The instruction LDC loads data from memory into the co-processor register, while STC saves data from a co-processor register to memory.
The ARM should supply the address, the co-processor accepts the data and controls how much is transferred.

   LDC    <co-pro>, <co-pro reg>, <address>
   LDCL   <co-pro>, <co-pro reg>, <address>
   STC    <co-pro>, <co-pro reg>, <address>
   STCL   <co-pro>, <co-pro reg>, <address>

If the 'L' flag is specified, a long transfer is performed. Otherwise a short transfer is performed. The 'L' flag follows the extension, like LDCEQL.
The address is an expression which results in an address being generated, so examples of which are:

   [Rx]
   [Rx, #x] !
   [Rx], #x

These are like those used for the LDR instruction. However they are only eight bits wide and specify word offsets (the ARM types are 12 bit and byte offset).

Short problem → Extend the text on ARM co-processor load and store instructions, starting after its final sentence. The records that follow come from a separate source and have no connection to the text on ARM co-processor data transfers.

Dataset entries →
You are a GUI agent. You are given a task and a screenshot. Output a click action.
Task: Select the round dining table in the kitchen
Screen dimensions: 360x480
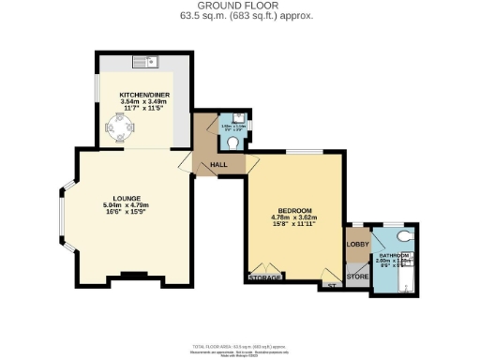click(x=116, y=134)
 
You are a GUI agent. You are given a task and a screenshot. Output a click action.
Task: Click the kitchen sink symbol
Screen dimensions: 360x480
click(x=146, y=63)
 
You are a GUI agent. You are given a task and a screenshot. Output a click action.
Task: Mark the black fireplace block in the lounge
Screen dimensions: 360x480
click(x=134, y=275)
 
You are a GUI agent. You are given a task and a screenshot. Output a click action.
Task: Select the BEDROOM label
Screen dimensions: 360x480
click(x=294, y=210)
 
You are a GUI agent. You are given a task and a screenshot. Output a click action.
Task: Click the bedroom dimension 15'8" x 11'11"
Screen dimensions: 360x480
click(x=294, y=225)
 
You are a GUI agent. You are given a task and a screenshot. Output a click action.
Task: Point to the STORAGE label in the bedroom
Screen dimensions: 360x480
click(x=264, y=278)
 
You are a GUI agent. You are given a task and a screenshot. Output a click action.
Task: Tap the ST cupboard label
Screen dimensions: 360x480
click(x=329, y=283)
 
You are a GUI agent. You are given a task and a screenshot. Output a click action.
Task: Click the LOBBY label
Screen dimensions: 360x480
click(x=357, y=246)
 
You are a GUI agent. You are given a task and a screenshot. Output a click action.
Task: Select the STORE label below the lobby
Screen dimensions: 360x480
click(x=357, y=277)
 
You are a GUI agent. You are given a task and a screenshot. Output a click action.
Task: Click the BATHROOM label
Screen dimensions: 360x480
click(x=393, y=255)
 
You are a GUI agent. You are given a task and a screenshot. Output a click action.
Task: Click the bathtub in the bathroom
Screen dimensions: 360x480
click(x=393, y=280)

Task response →
What happens is the 8 bit unsigned offset is shifted left two bits and added or subtracted from the base register, this may be done before or after the base is used as the transfer address. The new base value can be written back, or left unmodified.
The next difference is that post-indexed addressing requires explicit setting of the W bit of the instruction (unlike LDR/STR which always does it when post-indexed). You set the 'W' bit with the '!' flag, like STR CP0, CR1, [R2, #16]!.
The base register is used for the first transfer. If there are any further transfers, the base will be incremented by one word for each of those additional transfers.

CDP

The instruction CDP instructs the co-processor to do some processing. It takes the form:

   CDP    <co-pro>, <co-pro reg1>, <co-pro reg2>, <co-pro reg3>, <op>

This tells the co-processor to do something. The ARM will not wait for it to finish, nor is any sort of status sent back to the ARM. It is possible for a co-processor to maintain a queue of instructions, allowing it and the ARM to process in parallel.
A variant of this may be obtained with the floating point hardware; while it does not (to my knowledge) support a queue of instructions, it is true that the ARM will await the FPU to finish an operation before providing the next. With careful coding, it would therefore be possible to get the ARM to do some sort of processing (a few instructions) in between sending an instruction to the FPU and reading it's result back.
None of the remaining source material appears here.